The Finn has been given a five-place grid penalty at the next race in Belgium on the last weekend in August.
Ferrari’s Charles Leclerc was briefly looking at second place behind Hamilton, only for Aston Martin’s Lance Stroll to make a mistake, brake too late, slide onto the grass and smash into the Ferrari, which then tipped McLaren’s Daniel Ricciardo into a spin.
With debris all over the track, the red flag was thrown and the cars returned to the pits, where Red Bull set about trying to repair Verstappen’s car.
The damage was extensive, with chunks missing from the floor and his entire right-hand barge-board gone, causing significant amounts of lost downforce.
Verstappen took the restart in 13th place and was faced with a long afternoon battling a car with no balance and lacking a lot of grip. But he fought valiantly and managed to separate Ricciardo from the final points place in the closing stages.
How did Hamilton end up last from the lead?
By the time the race restarted, the rain had stopped and the sun was out, but all the drivers were on intermediate tyres when they set off on the formation lap for another standing start.

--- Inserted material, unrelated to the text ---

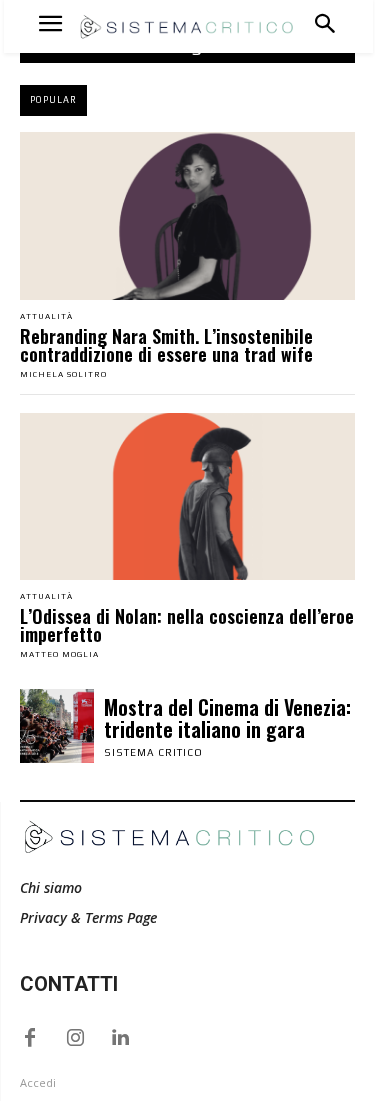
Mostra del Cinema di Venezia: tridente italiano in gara (227, 718)
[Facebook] (30, 1038)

Hamilton was telling his team the track was ready for slicks but he did not come in – whereas everyone else did. That created the surreal – and unprecedented – sight of just one car on the grid for the start of the race.
The extra pace the slick tyres gave the rest of the field meant when Hamilton pitted for his own slicks next time around, he was shunted to the back in 14th place after six cars had retired. The question became how much ground he could recover on a track on which overtaking is notoriously difficult.
He had made three places when he pitted on lap 19 for fresh tyres, the idea being to run in clear air and then make up places on those on older tyres in front of him.
By lap 46, Hamilton was up to fourth place behind Ocon, Vettel and Sainz when he pitted again for fresh tyres.
The move dropped him a further place behind Alonso, but the hope was he could pass all the cars in front to take an unlikely win.
But Alonso, who was showing strong pace himself and had closed up to the back of Sainz, had other ideas, and in one of the greatest displays of defensive driving for years held off the much faster Mercedes for 10 nail-biting laps, before he ran a little too deep into Turn One with five laps to go, giving Hamilton the chance to pass into Turn Two.
What about the winner?
Ocon led the race from Hamilton’s first stop and he and Vettel were able to make a break at the front, building a 15-second lead, as the rest of the field were held up by Williams’ Nicholas Latifi in third place for the first 22 laps.
Vettel had more pace, but Ocon drove with great maturity to fend off the German for the entire race.
A slow pit stop by Vettel and Aston Martin mid-race gave Ocon breathing space to come in next time around without too much pressure and retain the lead.
In the remaining laps, Vettel got close on a couple of occasions but Ocon was always just out of reach and held on for his first win.
It was the team’s first victory in its new guise of Alpine and the first since Kimi Raikkonen won the 2013 Australian Grand Prix, when they were known as Lotus.
Further down the order, Latifi and Briton George Russell scored their first points for the Williams team in eighth and ninth places, which became seventh and eighth with Vettel’s disqualification.
Driver of the day
What happens next?
A three-week break before the season reconvenes at the magnificent Spa-Francorchamps circuit for the Belgian Grand Prix.